● **Aim of the exercise**: The response should consist of the records, reproduced exactly.

+ + + +

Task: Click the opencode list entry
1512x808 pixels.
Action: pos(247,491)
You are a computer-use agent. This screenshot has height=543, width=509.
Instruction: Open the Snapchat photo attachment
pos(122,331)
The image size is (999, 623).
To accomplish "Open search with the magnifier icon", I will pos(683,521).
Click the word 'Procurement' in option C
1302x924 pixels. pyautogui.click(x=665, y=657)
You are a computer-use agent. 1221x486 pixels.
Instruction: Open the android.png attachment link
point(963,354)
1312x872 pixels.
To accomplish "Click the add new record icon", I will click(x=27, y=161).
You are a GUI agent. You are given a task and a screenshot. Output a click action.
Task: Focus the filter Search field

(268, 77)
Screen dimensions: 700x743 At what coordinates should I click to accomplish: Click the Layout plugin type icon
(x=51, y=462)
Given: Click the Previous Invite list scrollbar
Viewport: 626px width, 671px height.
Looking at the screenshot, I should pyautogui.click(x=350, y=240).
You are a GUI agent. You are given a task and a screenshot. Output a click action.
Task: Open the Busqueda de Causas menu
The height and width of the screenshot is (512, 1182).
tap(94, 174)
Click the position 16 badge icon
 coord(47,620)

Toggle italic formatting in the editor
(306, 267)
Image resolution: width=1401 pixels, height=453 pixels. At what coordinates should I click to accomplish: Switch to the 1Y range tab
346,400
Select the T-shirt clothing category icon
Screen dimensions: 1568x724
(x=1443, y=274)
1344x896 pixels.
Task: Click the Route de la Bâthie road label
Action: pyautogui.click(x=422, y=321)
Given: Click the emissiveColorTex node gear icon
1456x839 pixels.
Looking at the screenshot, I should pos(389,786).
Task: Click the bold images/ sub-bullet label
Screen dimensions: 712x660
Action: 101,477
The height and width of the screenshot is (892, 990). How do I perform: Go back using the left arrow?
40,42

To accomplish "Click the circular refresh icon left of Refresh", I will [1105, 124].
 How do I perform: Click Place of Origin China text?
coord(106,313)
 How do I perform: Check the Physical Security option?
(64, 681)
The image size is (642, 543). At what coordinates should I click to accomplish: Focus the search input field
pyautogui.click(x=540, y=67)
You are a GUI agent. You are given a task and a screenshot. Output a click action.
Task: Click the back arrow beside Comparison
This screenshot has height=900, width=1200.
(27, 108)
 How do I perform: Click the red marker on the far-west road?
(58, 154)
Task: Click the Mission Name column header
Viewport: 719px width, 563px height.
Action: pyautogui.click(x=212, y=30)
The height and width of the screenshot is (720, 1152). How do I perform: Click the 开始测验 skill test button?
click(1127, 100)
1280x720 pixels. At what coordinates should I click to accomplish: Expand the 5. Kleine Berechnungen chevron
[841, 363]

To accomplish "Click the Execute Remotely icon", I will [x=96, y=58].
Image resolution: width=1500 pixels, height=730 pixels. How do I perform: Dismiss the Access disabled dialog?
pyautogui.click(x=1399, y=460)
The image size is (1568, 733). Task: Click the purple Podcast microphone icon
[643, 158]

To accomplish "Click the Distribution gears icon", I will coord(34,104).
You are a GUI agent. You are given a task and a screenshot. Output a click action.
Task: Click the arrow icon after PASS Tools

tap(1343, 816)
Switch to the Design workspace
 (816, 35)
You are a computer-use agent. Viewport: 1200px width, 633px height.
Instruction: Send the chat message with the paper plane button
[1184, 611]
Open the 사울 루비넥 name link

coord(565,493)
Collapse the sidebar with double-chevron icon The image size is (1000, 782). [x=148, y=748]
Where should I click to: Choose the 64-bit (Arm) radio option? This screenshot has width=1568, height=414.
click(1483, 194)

+ + + +

● **Solution**:
Task: Click the opencode list entry
1512x808 pixels.
Action: pos(247,491)
You are a computer-use agent. This screenshot has height=543, width=509.
Instruction: Open the Snapchat photo attachment
pos(122,331)
The image size is (999, 623).
To accomplish "Open search with the magnifier icon", I will pos(683,521).
Click the word 'Procurement' in option C
1302x924 pixels. pyautogui.click(x=665, y=657)
You are a computer-use agent. 1221x486 pixels.
Instruction: Open the android.png attachment link
point(963,354)
1312x872 pixels.
To accomplish "Click the add new record icon", I will click(x=27, y=161).
You are a GUI agent. You are given a task and a screenshot. Output a click action.
Task: Focus the filter Search field

(268, 77)
Screen dimensions: 700x743 At what coordinates should I click to accomplish: Click the Layout plugin type icon
(x=51, y=462)
Given: Click the Previous Invite list scrollbar
Viewport: 626px width, 671px height.
Looking at the screenshot, I should pyautogui.click(x=350, y=240).
You are a GUI agent. You are given a task and a screenshot. Output a click action.
Task: Open the Busqueda de Causas menu
The height and width of the screenshot is (512, 1182).
tap(94, 174)
Click the position 16 badge icon
 coord(47,620)

Toggle italic formatting in the editor
(306, 267)
Image resolution: width=1401 pixels, height=453 pixels. At what coordinates should I click to accomplish: Switch to the 1Y range tab
346,400
Select the T-shirt clothing category icon
Screen dimensions: 1568x724
(x=1443, y=274)
1344x896 pixels.
Task: Click the Route de la Bâthie road label
Action: pyautogui.click(x=422, y=321)
Given: Click the emissiveColorTex node gear icon
1456x839 pixels.
Looking at the screenshot, I should pos(389,786).
Task: Click the bold images/ sub-bullet label
Screen dimensions: 712x660
Action: 101,477
The height and width of the screenshot is (892, 990). How do I perform: Go back using the left arrow?
40,42

To accomplish "Click the circular refresh icon left of Refresh", I will [1105, 124].
 How do I perform: Click Place of Origin China text?
coord(106,313)
 How do I perform: Check the Physical Security option?
(64, 681)
The image size is (642, 543). At what coordinates should I click to accomplish: Focus the search input field
pyautogui.click(x=540, y=67)
You are a GUI agent. You are given a task and a screenshot. Output a click action.
Task: Click the back arrow beside Comparison
This screenshot has height=900, width=1200.
(27, 108)
 How do I perform: Click the red marker on the far-west road?
(58, 154)
Task: Click the Mission Name column header
Viewport: 719px width, 563px height.
Action: pyautogui.click(x=212, y=30)
The height and width of the screenshot is (720, 1152). How do I perform: Click the 开始测验 skill test button?
click(1127, 100)
1280x720 pixels. At what coordinates should I click to accomplish: Expand the 5. Kleine Berechnungen chevron
[841, 363]

To accomplish "Click the Execute Remotely icon", I will [x=96, y=58].
Image resolution: width=1500 pixels, height=730 pixels. How do I perform: Dismiss the Access disabled dialog?
pyautogui.click(x=1399, y=460)
The image size is (1568, 733). Task: Click the purple Podcast microphone icon
[643, 158]

To accomplish "Click the Distribution gears icon", I will coord(34,104).
You are a GUI agent. You are given a task and a screenshot. Output a click action.
Task: Click the arrow icon after PASS Tools

tap(1343, 816)
Switch to the Design workspace
 (816, 35)
You are a computer-use agent. Viewport: 1200px width, 633px height.
Instruction: Send the chat message with the paper plane button
[1184, 611]
Open the 사울 루비넥 name link

coord(565,493)
Collapse the sidebar with double-chevron icon The image size is (1000, 782). [x=148, y=748]
Where should I click to: Choose the 64-bit (Arm) radio option? This screenshot has width=1568, height=414.
click(1483, 194)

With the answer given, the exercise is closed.